You Look Like a Boy, But You Say You’re a Girl
November 23, 2016 § Leave a comment
An excerpt from Austin in the Jazz Age:
The jazz life liberated women more than men.
When the Nineteenth Amendment guaranteed women the right to vote, feminism was on a roll. Many young women felt they had the right to do pretty much anything men did, including wearing what men wore. They also had the world war to thank for that. America needed all the cloth it could get for the war effort, so it was goodbye underskirts and hello higher hemlines.
As women went to work in war production, they demanded suitable, comfortable clothing; that meant men’s-style apparel. Besides looking pretty comfortable and uninhibiting, wearing men’s clothing was heretofore forbidden territory. Their mothers would have been thrown in jail for cross dressing—and their fathers, too, for that matter.
The days of the uncomfortable, corseted, hourglass figure were over. The lack of a corset and a low, loose waistline gave girls that boyish, straight-waist look. Large breasts were looked down upon as a sign of unsophistication, and amply endowed jazz babies pulled theirs in as best they could. Flappers not blessed with small busts wore uncomfortable bras that pulled in their backs to flatten their chests for that boyish look.
Whether boys actually liked that androgynous flapper look is beside the point; then, as now, they cared only about what was inside the box.

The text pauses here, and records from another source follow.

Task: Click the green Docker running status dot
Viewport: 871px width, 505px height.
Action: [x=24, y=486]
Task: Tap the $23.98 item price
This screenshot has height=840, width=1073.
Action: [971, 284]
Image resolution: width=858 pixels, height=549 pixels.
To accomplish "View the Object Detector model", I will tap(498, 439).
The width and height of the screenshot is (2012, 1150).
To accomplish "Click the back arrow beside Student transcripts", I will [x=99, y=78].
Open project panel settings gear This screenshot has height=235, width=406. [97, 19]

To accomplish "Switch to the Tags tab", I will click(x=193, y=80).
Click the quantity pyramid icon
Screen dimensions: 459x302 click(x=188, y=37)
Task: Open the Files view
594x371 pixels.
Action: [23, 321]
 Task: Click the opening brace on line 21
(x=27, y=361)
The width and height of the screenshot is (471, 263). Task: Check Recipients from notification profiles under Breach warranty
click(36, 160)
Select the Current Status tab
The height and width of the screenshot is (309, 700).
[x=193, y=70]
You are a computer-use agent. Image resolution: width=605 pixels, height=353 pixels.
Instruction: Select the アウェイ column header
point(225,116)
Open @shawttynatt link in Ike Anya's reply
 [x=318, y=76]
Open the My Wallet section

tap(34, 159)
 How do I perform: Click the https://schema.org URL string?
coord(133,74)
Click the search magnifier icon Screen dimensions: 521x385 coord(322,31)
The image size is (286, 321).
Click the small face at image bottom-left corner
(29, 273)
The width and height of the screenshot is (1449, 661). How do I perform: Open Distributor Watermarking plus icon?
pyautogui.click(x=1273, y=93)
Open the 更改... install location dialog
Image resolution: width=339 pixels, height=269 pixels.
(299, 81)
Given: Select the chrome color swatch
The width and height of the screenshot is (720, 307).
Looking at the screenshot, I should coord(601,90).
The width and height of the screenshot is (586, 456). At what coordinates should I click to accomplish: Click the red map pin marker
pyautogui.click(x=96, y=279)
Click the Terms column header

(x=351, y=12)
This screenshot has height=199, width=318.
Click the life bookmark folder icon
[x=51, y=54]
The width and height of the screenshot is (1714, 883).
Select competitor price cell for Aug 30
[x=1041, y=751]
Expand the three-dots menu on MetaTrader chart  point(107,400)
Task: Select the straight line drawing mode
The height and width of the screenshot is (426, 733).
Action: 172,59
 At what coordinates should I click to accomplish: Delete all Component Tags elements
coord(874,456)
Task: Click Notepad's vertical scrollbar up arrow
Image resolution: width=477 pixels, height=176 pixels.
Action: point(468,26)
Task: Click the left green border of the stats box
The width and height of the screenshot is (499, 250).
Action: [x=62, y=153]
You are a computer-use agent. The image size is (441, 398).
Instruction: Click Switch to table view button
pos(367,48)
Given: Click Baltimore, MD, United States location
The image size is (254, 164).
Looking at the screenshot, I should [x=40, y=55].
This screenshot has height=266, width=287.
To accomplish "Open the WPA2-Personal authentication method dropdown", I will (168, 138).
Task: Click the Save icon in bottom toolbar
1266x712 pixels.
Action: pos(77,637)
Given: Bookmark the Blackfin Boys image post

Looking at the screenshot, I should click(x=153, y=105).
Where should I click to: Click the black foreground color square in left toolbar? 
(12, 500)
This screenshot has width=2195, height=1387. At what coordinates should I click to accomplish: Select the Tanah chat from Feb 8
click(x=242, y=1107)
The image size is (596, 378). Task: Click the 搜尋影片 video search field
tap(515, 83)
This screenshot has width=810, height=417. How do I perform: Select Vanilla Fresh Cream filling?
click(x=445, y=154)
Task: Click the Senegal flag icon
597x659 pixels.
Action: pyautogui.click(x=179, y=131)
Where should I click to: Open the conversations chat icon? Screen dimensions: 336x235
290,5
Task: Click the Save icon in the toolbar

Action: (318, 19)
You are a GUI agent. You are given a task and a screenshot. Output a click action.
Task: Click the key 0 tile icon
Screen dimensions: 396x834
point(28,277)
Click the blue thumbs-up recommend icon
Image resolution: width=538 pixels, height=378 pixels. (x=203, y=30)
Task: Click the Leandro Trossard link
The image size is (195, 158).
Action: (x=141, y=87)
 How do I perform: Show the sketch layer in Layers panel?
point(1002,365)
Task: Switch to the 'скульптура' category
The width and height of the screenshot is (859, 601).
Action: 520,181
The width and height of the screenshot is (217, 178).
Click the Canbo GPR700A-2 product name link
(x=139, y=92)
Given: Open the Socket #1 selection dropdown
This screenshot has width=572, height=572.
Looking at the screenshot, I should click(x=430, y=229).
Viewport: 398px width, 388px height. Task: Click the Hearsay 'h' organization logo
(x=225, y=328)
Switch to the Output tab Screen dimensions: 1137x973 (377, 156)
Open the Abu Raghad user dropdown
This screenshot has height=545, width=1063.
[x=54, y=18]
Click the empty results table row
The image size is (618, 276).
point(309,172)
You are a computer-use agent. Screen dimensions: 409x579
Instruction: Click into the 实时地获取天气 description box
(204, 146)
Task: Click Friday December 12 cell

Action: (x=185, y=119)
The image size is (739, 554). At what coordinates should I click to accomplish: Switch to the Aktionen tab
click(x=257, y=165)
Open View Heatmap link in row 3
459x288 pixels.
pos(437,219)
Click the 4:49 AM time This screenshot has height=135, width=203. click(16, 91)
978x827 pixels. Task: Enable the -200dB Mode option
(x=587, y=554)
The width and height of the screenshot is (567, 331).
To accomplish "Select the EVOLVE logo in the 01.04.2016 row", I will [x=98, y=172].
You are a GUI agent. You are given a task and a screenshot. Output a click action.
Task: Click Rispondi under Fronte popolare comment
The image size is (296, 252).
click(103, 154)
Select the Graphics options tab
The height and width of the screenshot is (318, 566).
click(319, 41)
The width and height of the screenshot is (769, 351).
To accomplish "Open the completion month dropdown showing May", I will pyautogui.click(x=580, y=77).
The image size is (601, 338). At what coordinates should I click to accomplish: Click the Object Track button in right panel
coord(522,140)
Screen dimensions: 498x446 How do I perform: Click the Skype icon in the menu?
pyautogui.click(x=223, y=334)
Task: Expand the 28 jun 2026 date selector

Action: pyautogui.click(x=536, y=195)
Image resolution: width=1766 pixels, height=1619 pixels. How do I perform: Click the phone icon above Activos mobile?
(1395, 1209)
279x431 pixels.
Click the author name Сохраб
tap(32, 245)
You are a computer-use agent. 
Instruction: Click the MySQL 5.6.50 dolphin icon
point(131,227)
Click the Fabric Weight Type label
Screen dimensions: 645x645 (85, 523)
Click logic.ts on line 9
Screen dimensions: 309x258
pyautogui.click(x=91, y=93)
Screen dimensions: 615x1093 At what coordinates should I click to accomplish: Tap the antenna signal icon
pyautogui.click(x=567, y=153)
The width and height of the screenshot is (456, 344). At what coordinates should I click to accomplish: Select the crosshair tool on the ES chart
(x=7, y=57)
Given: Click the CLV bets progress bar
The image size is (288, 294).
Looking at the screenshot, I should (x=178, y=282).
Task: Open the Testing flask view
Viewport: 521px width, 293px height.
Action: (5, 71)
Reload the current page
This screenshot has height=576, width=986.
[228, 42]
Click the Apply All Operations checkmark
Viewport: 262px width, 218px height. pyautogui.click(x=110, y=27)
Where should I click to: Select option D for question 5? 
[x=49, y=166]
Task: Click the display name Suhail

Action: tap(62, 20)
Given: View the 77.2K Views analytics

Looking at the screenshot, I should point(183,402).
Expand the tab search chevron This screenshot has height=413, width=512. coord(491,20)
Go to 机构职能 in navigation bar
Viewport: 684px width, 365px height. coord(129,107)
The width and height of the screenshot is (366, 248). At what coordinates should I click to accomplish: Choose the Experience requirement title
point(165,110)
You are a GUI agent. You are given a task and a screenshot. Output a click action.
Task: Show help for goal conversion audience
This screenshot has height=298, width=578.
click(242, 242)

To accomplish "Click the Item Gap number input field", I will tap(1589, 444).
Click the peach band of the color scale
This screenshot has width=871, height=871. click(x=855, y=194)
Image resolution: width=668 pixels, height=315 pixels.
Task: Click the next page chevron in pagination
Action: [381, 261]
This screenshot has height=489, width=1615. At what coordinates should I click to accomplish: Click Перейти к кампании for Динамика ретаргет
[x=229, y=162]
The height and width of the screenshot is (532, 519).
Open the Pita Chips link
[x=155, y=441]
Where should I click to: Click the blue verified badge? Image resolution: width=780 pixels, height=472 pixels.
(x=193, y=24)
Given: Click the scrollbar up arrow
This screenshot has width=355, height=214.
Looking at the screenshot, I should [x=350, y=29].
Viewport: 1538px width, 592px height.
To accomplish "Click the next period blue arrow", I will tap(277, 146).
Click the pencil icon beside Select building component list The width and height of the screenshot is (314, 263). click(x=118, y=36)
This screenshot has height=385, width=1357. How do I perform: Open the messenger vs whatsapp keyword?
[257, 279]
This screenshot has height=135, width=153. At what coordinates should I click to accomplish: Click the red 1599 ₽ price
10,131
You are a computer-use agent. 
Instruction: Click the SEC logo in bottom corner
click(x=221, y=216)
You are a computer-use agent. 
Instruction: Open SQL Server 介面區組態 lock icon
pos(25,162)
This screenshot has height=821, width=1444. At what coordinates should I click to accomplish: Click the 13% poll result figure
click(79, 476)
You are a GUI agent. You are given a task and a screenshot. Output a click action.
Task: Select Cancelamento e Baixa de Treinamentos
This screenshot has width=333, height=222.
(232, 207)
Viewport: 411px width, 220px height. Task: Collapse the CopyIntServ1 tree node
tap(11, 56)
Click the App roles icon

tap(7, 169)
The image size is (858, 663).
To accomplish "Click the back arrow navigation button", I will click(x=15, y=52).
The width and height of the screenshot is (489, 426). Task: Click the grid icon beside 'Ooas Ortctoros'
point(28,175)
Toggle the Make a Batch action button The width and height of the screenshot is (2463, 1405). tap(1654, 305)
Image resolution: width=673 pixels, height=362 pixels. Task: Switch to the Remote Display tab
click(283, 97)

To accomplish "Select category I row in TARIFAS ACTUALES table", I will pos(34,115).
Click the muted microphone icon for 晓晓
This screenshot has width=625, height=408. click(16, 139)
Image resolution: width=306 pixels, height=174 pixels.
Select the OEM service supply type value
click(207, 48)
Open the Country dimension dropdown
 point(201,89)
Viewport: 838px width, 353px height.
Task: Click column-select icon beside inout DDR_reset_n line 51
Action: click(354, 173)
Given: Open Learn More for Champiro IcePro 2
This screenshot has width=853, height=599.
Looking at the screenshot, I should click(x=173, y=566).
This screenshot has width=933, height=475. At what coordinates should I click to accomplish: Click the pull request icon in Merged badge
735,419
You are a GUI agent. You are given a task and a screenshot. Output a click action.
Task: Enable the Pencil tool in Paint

Bobbed, boy-length hair also defined the flapper look. A Victorian woman’s crowning glory was her hair—the longer the better. But with the world war, women working in factories had little time to spend caring for long hair. They cut their hair short for safety reasons. It also helped that their favorite Hollywood stars had done the bob. 015
The Daily Texan and Austin American did investigative reports on why co-eds were bobbing their hair. One girl said that she liked shocking her family. Another said she liked the adventure of going into a men’s barbershop to get a cut. A couple of practical girls noted that it was absurd to trouble oneself with long hair when bobbed hair could be tended to in a matter of a few minutes and that such practicality allowed a girl to sleep until almost the beginning of her nine o’clock class. A certain athletic and strong-minded young co-ed declared, “This is one step toward masculine freedom that I intend to take.”
Men’s pajamas were soon considered to be ideal boudoir wear.
The co-ed fad of wearing men’s knickers became so widespread that Austin stores were sold out by March 1, 1922.
The Austin Statesman took a random campus census regarding the number of co-ed smokers in February 1922. “I believe there are at least 500 girls at the University who smoke,” one UT woman declared.
“They may not all make a constant practice of it,” she conceded, “but they smoke every now and then.”
“Any woman has a perfect right to smoke if she so desires” was the concurrent expression among both male and female students on campus. Opinion differed, however, on the question of whether a girl who smoked was worthy of equal respect as that due to one who did not.
Just a few days earlier, the Texan’s “Ripples on the River Styx” gossip column had included a little ditty called “Curses”:
Between her teeth a cigarette.
Between her arms me.
Between us both that damn cigarette.